The promotion of certain favelas and the simultaneous marginalization of others is surely a consequence of favelas tourism. For the sake of growing the touristic value, a partial upgrade of a few particular favelas might occur: infrastructures and development will be addressed to favor tourists (not citizens) circulation. Yet, upgrades will be minimal in order to keep the “picturesque poverty”. The rest and less attractive “islands” remain disconnected from the touristic and urban centers and, ultimately, are even more abandoned from the official state.
To conclude, we would like to remark the wish for more participation and involvement from local communities, needed to gain a minimum, non-negotiable, grade of sustainability for this kind of tourism.
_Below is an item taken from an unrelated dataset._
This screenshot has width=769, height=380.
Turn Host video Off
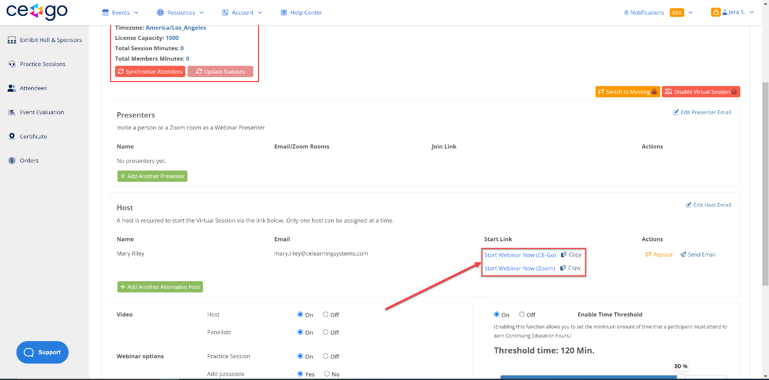325,314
A local movement for the organization of a “favela touristic agency” could be a flywheel for empowerment and development. Otherwise, what are favelas communities left with?
* This article is part of an academic essay written by the author back in 2014. The full paper with the related bibliography is available here.
1. Reference to the novel of Gabriel García Márquez, ‘Cien años de Soledad’.
2. Directed by Fernando Meirelles, the film was promoted worldwide as a true story about life in ‘‘Rio’s ghettos”. Based on the eponymous novel by Paulo Lins, who grew up in Cidade de Deus.
3. Freire-Medeiros, Bianca; The favela and its touristic transits, Geoforum, Vol. 40, Issue 4, online publication, July 2009, pp. 580–588.
4. Freire-Medeiros, Bianca; ‘I went to the City of God’: Gringos, guns and the touristic favela, Journal of Latin American Cultural Studies, Travesia, Vol. 20:1, Routledge, London, 2011, pp. 21-34.